> _TASK DIRECTIONS_
As the output, give exactly the lines that run from the one with "This screenshot has height=960, width=539." through the end of the records below, and omit pictures.

(Records from a data source)
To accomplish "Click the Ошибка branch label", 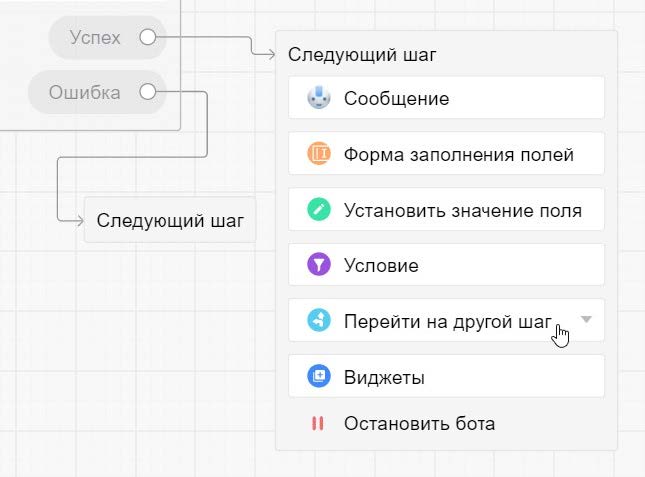I will point(85,93).
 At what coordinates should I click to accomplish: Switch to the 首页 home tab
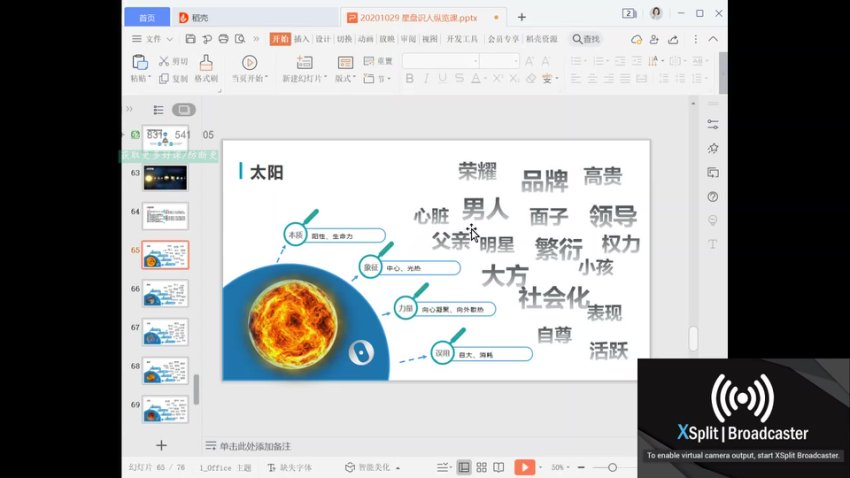[x=147, y=17]
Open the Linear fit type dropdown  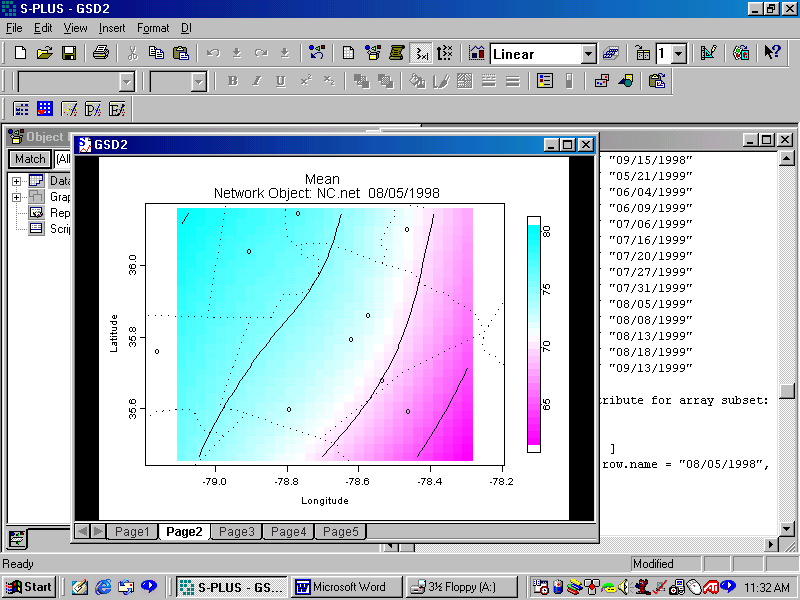(x=588, y=54)
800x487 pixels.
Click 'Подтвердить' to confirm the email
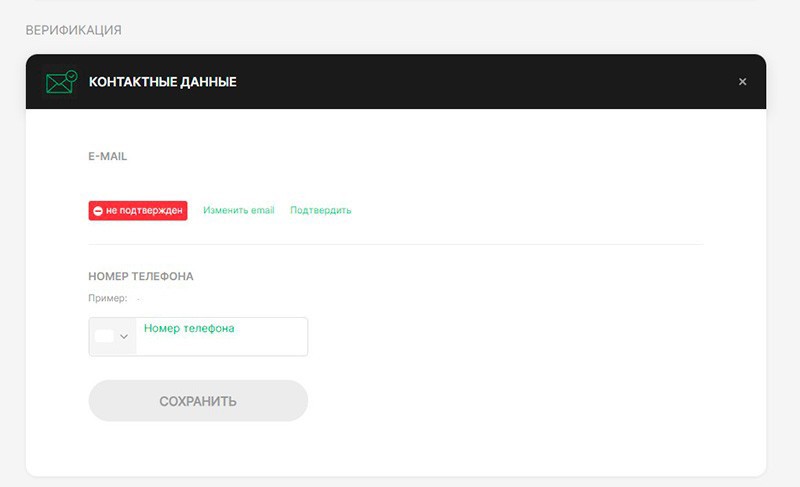click(x=320, y=211)
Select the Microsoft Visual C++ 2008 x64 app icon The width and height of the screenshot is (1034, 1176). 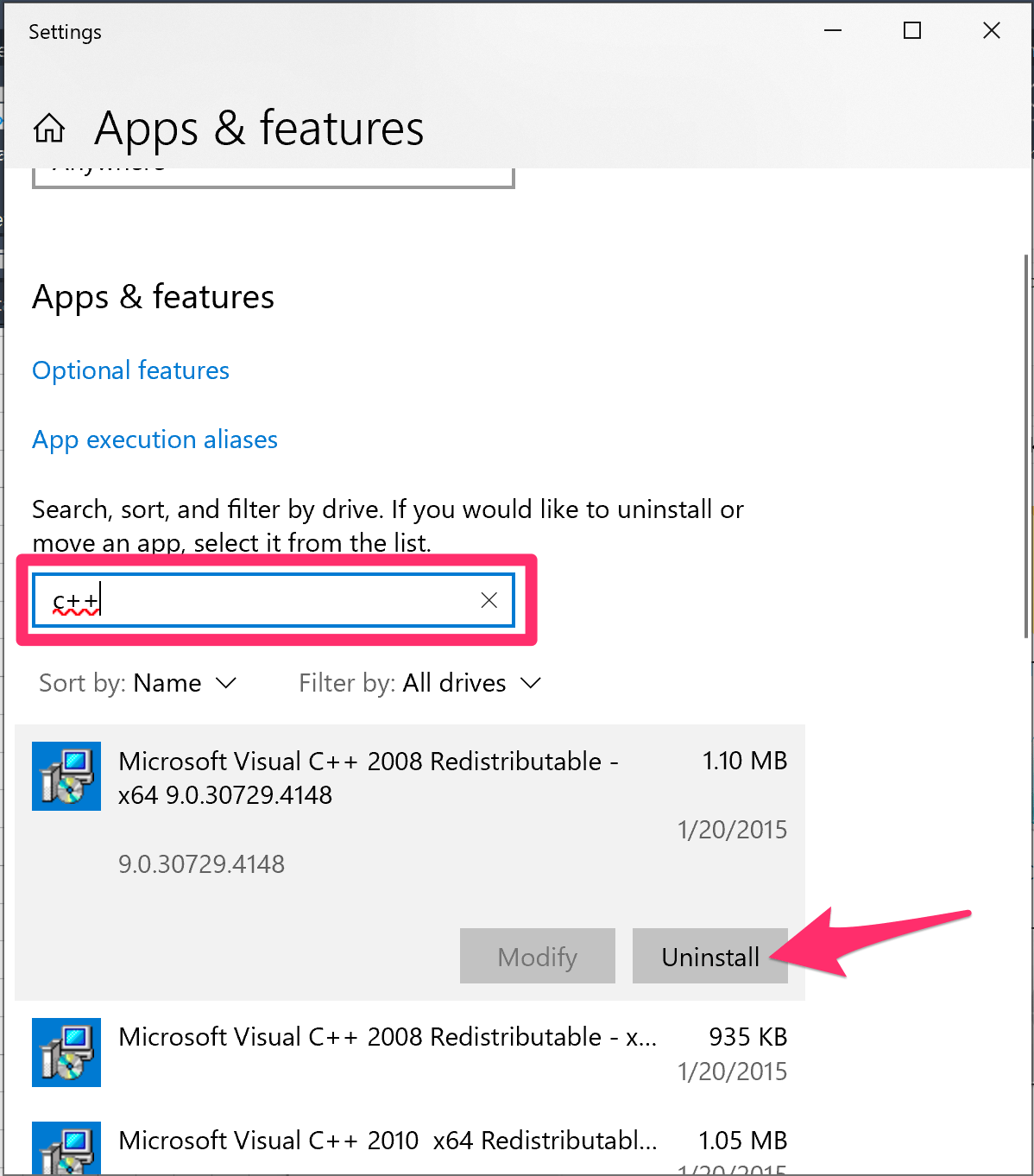click(x=66, y=776)
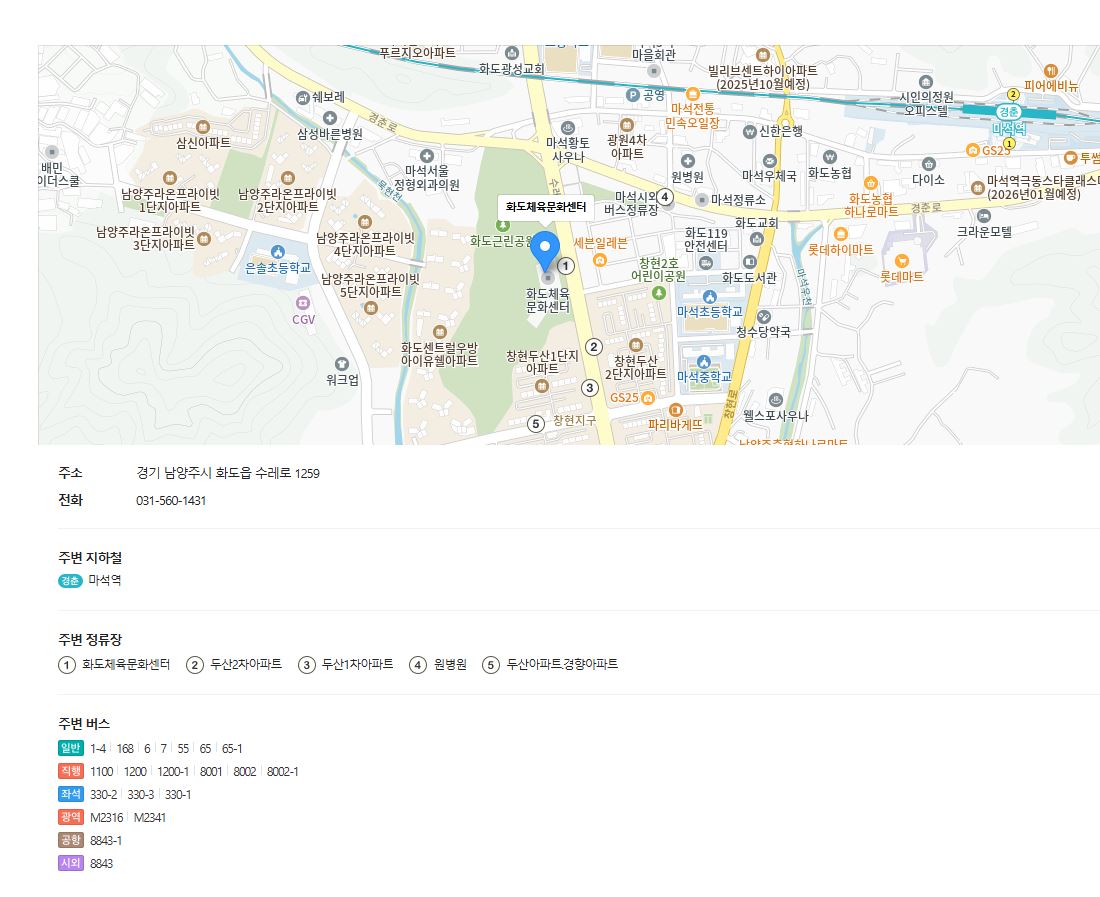Screen dimensions: 1100x897
Task: Select the 마석역 nearby subway link
Action: pos(105,580)
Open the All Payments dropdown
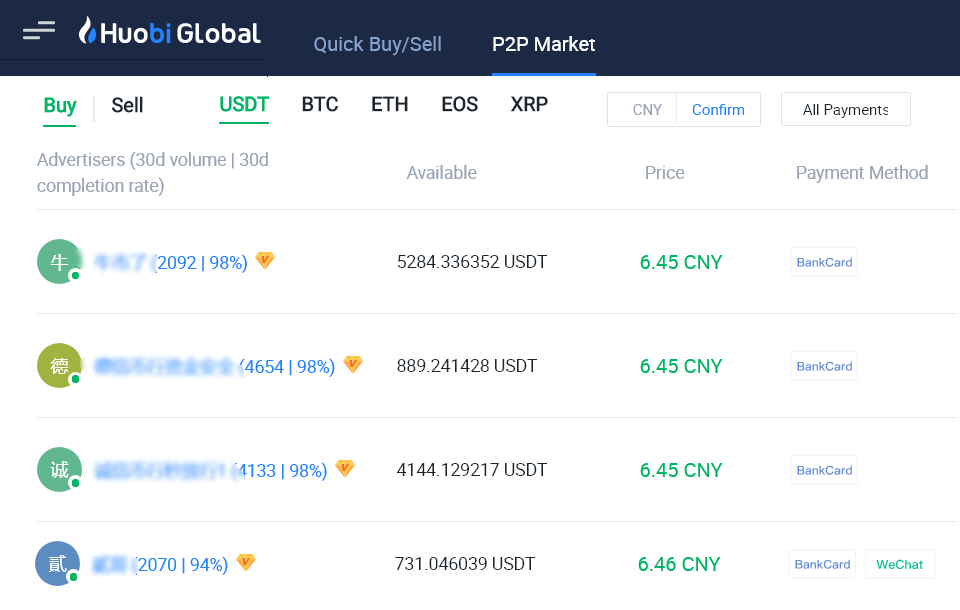 pyautogui.click(x=845, y=110)
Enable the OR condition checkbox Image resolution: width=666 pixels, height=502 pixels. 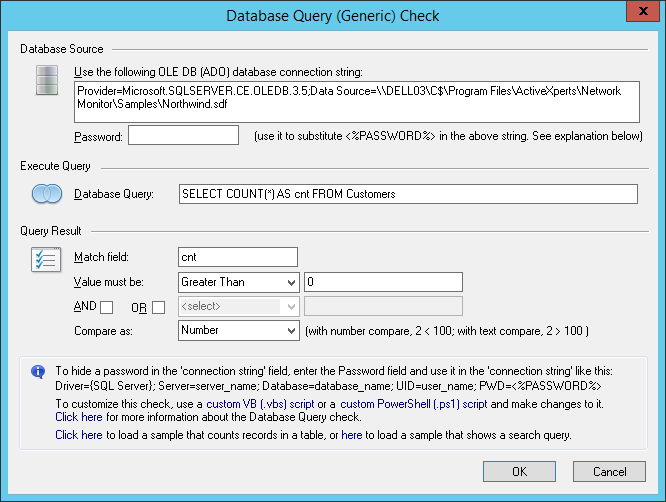pyautogui.click(x=158, y=306)
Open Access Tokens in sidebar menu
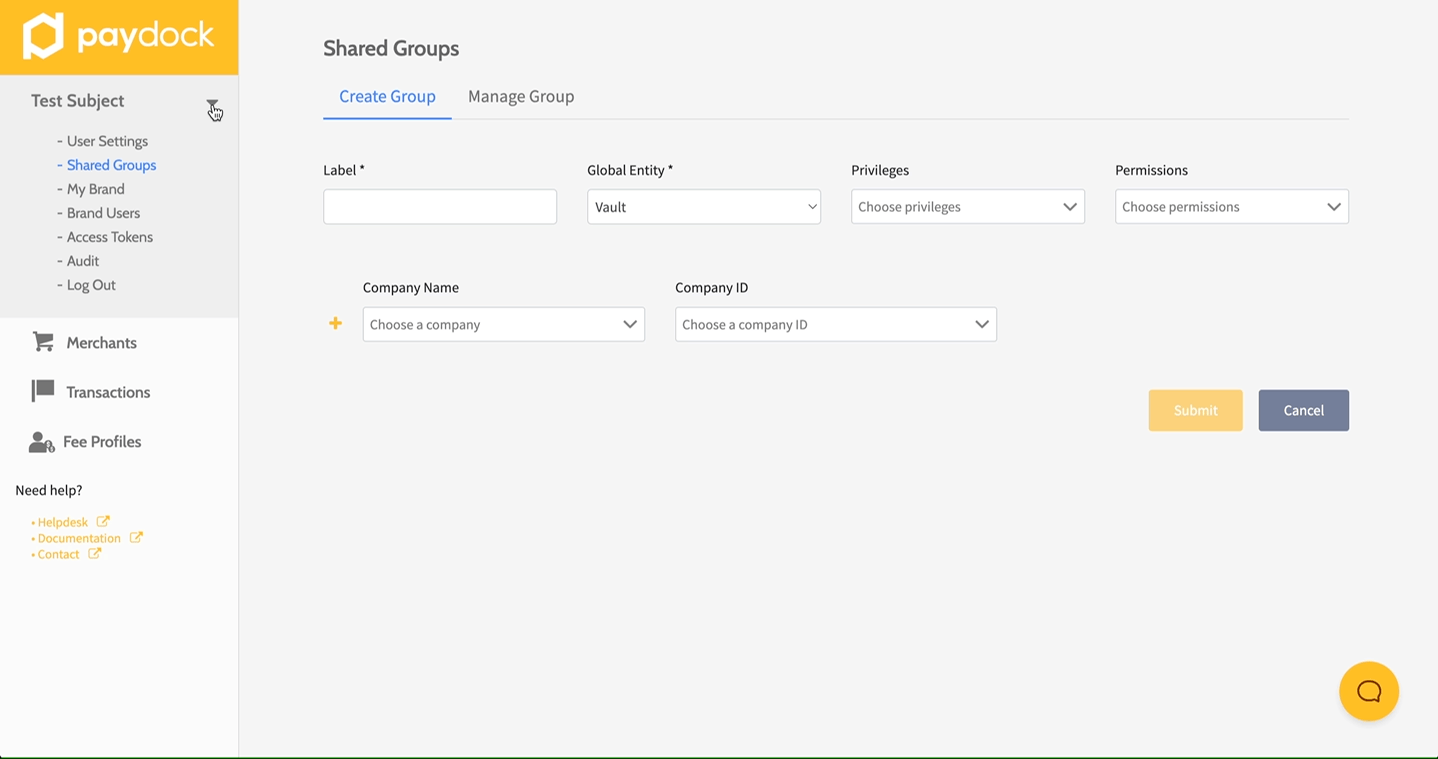The width and height of the screenshot is (1438, 759). click(x=109, y=237)
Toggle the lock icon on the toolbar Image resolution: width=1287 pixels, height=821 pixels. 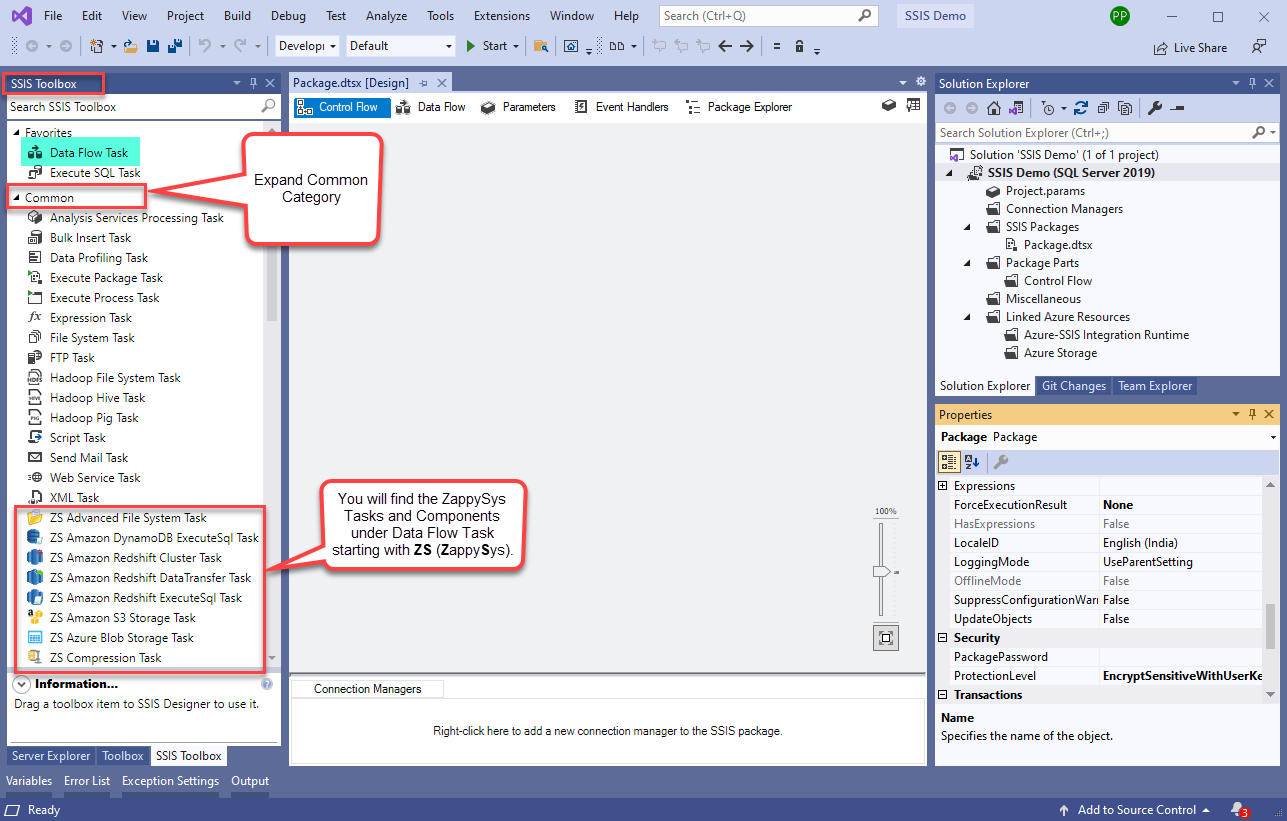click(x=798, y=46)
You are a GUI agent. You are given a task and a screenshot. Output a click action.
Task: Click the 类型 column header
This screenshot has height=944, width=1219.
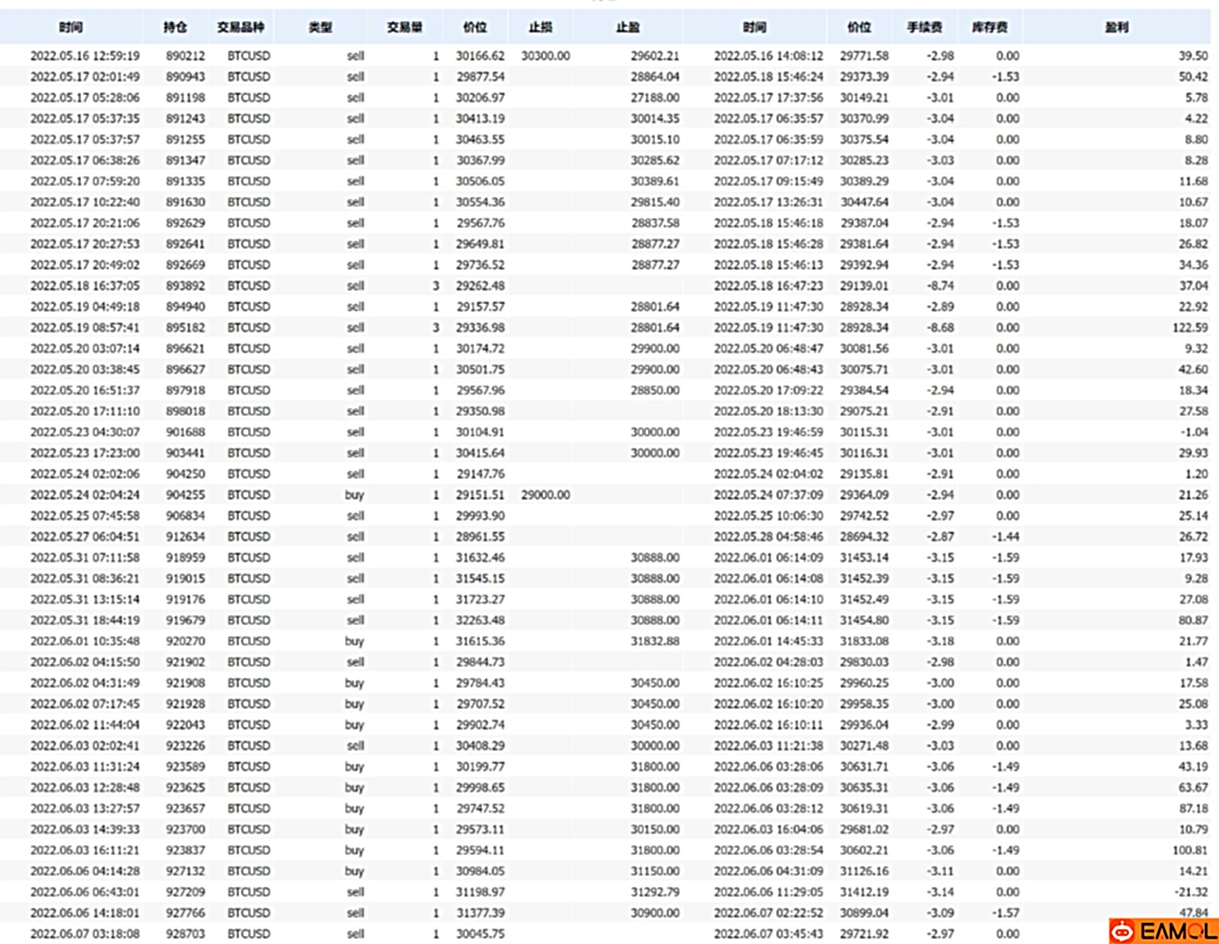[320, 28]
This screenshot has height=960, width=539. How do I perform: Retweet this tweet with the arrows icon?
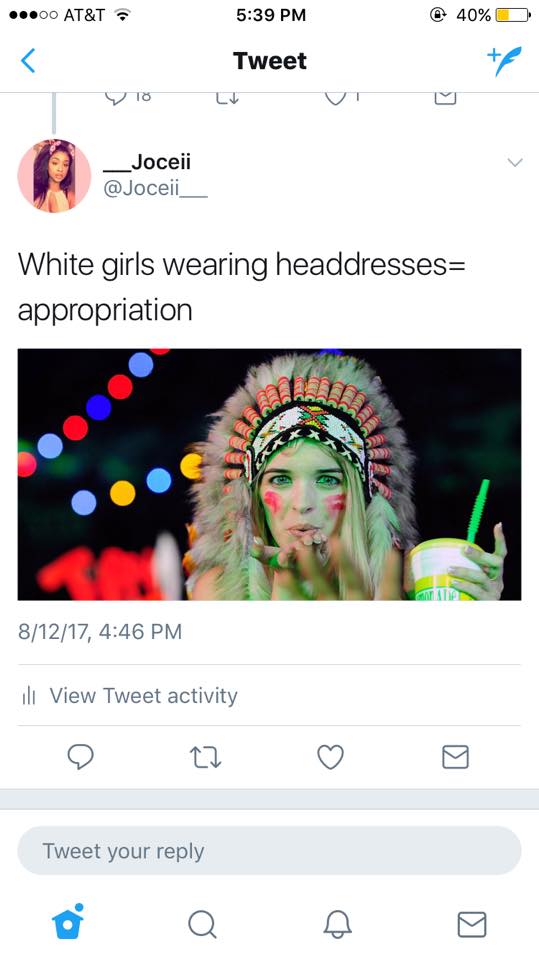(x=206, y=757)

> _ANSWER BELOW_
This screenshot has height=960, width=539. How do I perform: Retweet this tweet with the arrows icon?
(x=206, y=757)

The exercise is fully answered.